• [Problems to solve]
**a)** Translate this sentence from the voice agent intake guide into Spanish: "The voice agent can request actions, but the server must authorize them."
**b)** Transcribe the portion of the voice agent intake guide starting at "Real workflow example" and ending at "a completed call.".
**c)** Go on with the voice agent intake guide from the point where it stops.

• [Document segment]

-- -- --

Build a Realtime voice agent intake flow

How to design a low-latency voice workflow that captures the right facts and hands off cleanly.

Open source doc

Real workflow example

A service business wants a voice agent to handle inbound project inquiries. The call should capture the customer's problem, location, deadline, budget range, decision maker, and preferred follow-up channel. The first prototype sounds natural but produces inconsistent notes and misses important fields.

The production workflow treats the voice call as intake. The agent can have a friendly tone, but its job is to complete a structured record, confirm uncertain facts, and hand off to a human when the caller asks for pricing, legal commitments, or urgent scheduling.

Implementation approach

Define the call objective before the persona. The objective should list required fields, optional fields, disallowed decisions, escalation triggers, and what counts as a completed call.

Use a server endpoint to create the realtime session and return a short-lived client secret to the browser or phone client. Keep business tools behind your server. The voice agent can request actions, but the server must authorize them.

-- -- --

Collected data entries
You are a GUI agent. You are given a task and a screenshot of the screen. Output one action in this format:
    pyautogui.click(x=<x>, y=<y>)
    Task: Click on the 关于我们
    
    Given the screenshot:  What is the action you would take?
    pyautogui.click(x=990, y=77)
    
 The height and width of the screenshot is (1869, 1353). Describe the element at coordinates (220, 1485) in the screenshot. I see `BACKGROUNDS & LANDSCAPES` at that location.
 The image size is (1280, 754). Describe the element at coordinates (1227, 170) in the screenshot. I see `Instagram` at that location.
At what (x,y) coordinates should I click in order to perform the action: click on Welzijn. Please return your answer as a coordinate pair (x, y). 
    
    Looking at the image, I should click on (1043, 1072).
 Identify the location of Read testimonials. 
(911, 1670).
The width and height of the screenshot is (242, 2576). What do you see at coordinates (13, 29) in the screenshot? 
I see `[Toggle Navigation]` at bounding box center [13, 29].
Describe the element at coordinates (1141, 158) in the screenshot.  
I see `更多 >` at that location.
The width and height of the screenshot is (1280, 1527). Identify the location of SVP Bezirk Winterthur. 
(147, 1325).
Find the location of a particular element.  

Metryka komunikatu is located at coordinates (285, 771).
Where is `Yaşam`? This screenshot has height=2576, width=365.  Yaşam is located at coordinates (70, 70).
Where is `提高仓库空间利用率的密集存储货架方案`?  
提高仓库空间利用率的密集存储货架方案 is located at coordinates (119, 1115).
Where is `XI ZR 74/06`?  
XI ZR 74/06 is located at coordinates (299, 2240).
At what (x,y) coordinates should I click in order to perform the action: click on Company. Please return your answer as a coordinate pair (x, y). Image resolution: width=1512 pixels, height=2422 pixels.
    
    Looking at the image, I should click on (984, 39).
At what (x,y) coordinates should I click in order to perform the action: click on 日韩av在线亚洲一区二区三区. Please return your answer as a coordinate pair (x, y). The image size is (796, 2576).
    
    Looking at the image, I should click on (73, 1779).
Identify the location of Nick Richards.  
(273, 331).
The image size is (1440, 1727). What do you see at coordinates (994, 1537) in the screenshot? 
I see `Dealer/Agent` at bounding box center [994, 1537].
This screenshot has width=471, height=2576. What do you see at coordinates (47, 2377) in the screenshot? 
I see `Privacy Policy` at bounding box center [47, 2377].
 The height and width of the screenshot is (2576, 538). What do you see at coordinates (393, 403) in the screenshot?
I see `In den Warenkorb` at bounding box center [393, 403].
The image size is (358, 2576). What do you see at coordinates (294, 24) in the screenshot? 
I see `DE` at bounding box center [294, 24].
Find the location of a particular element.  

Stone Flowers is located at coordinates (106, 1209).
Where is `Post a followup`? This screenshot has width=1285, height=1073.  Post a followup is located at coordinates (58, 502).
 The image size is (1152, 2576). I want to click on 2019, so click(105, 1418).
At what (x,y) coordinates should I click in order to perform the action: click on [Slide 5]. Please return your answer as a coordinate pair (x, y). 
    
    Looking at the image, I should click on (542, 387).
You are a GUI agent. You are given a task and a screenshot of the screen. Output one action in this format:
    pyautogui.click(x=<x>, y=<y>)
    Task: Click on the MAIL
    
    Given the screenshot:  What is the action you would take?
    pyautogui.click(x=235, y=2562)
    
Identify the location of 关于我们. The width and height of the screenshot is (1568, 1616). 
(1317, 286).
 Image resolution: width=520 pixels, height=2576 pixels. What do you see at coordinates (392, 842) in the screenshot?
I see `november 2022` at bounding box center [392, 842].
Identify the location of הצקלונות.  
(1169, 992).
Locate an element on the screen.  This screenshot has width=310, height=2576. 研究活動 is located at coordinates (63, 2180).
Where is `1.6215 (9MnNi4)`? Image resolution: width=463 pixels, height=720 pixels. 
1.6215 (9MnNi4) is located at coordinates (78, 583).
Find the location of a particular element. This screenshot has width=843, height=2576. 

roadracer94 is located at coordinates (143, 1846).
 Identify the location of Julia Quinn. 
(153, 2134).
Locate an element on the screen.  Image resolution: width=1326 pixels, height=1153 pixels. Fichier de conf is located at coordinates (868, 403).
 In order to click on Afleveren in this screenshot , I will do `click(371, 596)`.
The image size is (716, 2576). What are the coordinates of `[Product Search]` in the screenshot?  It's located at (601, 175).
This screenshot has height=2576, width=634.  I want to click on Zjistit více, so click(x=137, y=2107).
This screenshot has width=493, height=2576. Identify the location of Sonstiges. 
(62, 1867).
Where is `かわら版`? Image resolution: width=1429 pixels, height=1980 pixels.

-- -- --

• [Answers for the tasks]
**a)** El agente de voz puede solicitar acciones, pero el servidor debe autorizarlas.

**b)**
Real workflow example

A service business wants a voice agent to handle inbound project inquiries. The call should capture the customer's problem, location, deadline, budget range, decision maker, and preferred follow-up channel. The first prototype sounds natural but produces inconsistent notes and misses important fields.

The production workflow treats the voice call as intake. The agent can have a friendly tone, but its job is to complete a structured record, confirm uncertain facts, and hand off to a human when the caller asks for pricing, legal commitments, or urgent scheduling.

Implementation approach

Define the call objective before the persona. The objective should list required fields, optional fields, disallowed decisions, escalation triggers, and what counts as a completed call.

**c)**
Store the transcript and structured outcome. For intake calls, the durable artifact is not only audio or chat history; it is the normalized lead record that an operator can review.

Code or config snippet

type IntakeOutcome = {
  customerName?: string;
  company?: string;
  problem: string;
  deadline?: string;
  budgetSignal?: "unknown" | "low" | "medium" | "high";
  missingFields: string[];
  escalationReason?: string;
  recommendedNextAction: "send_followup" | "schedule_call" | "human_review";
};

const requiredFields = ["problem", "preferredFollowUp"];

function isComplete(outcome: IntakeOutcome) {
  return requiredFields.every((field) => !outcome.missingFields.includes(field));
}

Mistakes to avoid

  • Do not optimize the voice personality before defining the business outcome.
  • Do not let transcripts disappear after the realtime session ends.
  • Do not rely on the model to remember every required field without a checklist.
  • Do not let the browser receive long-lived API keys.
  • Do not treat interruption, silence, and background noise as edge cases; they are normal voice states.

Ready checklist

  • Call objective and required fields are documented.
  • Client sessions use short-lived credentials.
  • Transcript events are stored with safe retention rules.
  • The outcome is extracted into structured fields.
  • Escalation triggers are tested with realistic calls.
  • Operators can edit and approve the call summary.

Practical tip

Add a visible missing-fields panel for the operator. It makes the voice agent easier to QA because reviewers can immediately see whether the call captured the facts the business needs.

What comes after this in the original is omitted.